Running a Python script on the Raspberry Pi that listens for commands from RoboDK and controls the robot accordingly.

General Approach:

Create your Mechanism using CAD step files in RoboDK.

Configure Robot/Mechanism in RoboDK and check for the axis movements.

RoboDK (host PC) sends commands to the Raspberry Pi.

Raspberry Pi receives these commands and controls the robot via GPIO, serial, or other interfaces.

Key Components:

RoboDK software on the host machine (PC): RoboDK will be used to create and simulate robot programs.

Raspberry Pi with the robot connected: The Raspberry Pi will control the robot hardware.

Communication Protocol: Use TCP/IP, MQTT, or a similar protocol to send commands from RoboDK to the Raspberry Pi.

Step-by-Step Process:

Step 1: Set up the host computer with RoboDK. Create a work cell with a Robot/Mechanism. Create mechanism using the CAD files and configure the robot/mechanism Joint. Test the joint movement execution as per the design

Step 2: Set up the Robot/Mechanism Hardware after fabrication and assembly based on your CAD design.

Step 3: Set up the Raspberry Pi to Control the Robot You will need a script running on the Raspberry Pi that listens for incoming commands (such as joint movements or position commands) and then translates them into actual robot movements. For example, if you're using a robotic arm with a controller (like an Arduino or custom controller), this script would interface with that controller via serial, GPIO, or other methods. In my tutorial video I am walking you through the method of interfacing with GPIO pins and running the hardware. This script listens on a specific port and waits for incoming commands. Depending on the commands received (like MOVE_JOINT_1, MOVE_JOINT_2, etc.), it will execute robot movements.
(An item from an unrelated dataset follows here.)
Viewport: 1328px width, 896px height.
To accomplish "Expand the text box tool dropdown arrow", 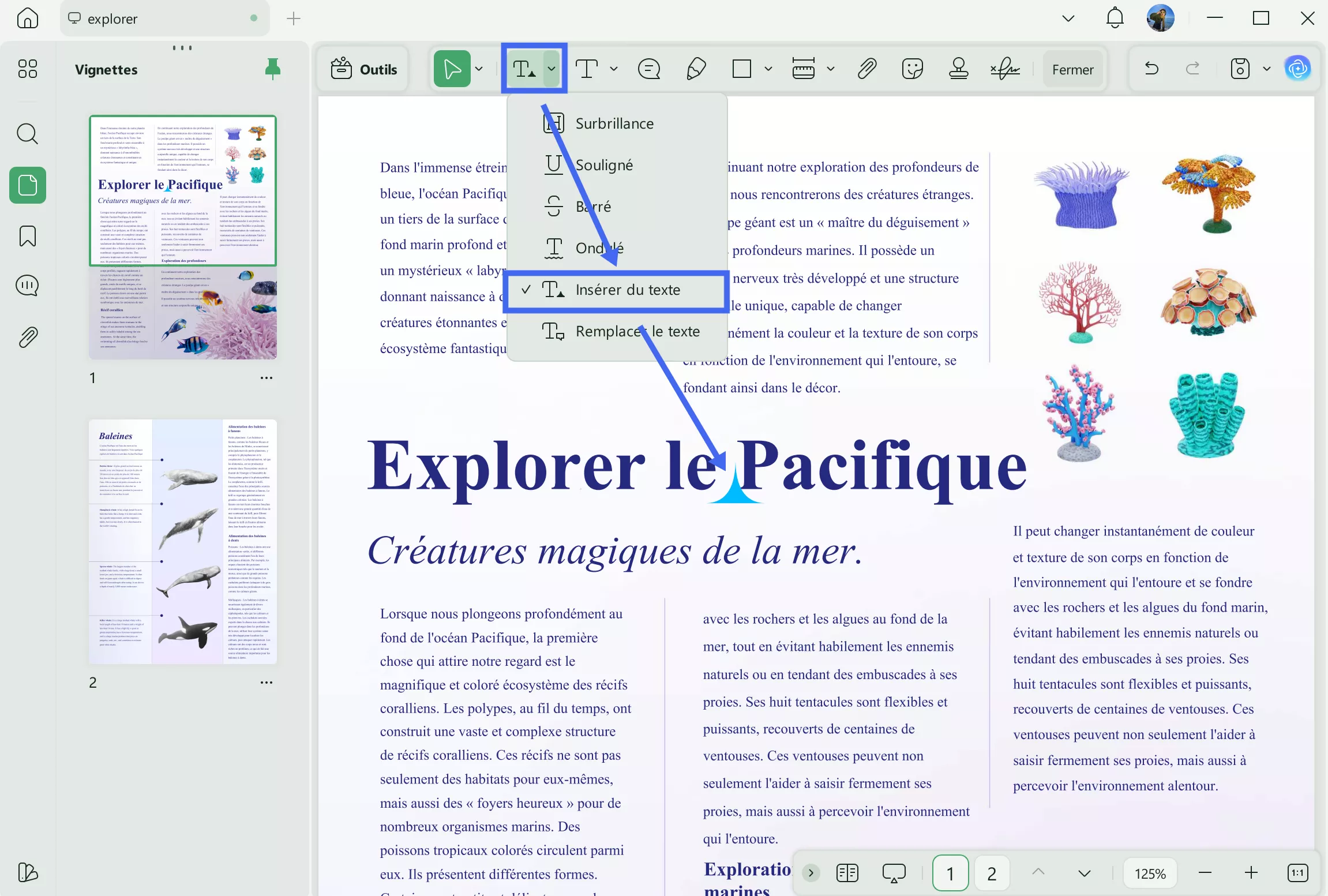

Step 4: Create a RoboDK Python Script to Send Commands to Raspberry Pi Now, you'll need to create a Python script in RoboDK (running on your host PC) that sends commands to the Raspberry Pi over the network. Key Points: Communication Protocol: The Python script on the host PC sends simple string commands to the Raspberry Pi over TCP/IP. The Raspberry Pi script listens for these commands and takes action based on them. Robot Movement: The Raspberry Pi is responsible for controlling the robot hardware, such as moving the joints. The script could use a robot controller, like a motor driver, to actually move the robot. In the example above, we simulate the robot movement with time.sleep(), but you can replace this with code that interacts with the robot's hardware. RoboDK on the Host: RoboDK is used to simulate and send commands from a graphical interface. In this setup, RoboDK is used to create a robot program, and it communicates with the Raspberry Pi using the Python API.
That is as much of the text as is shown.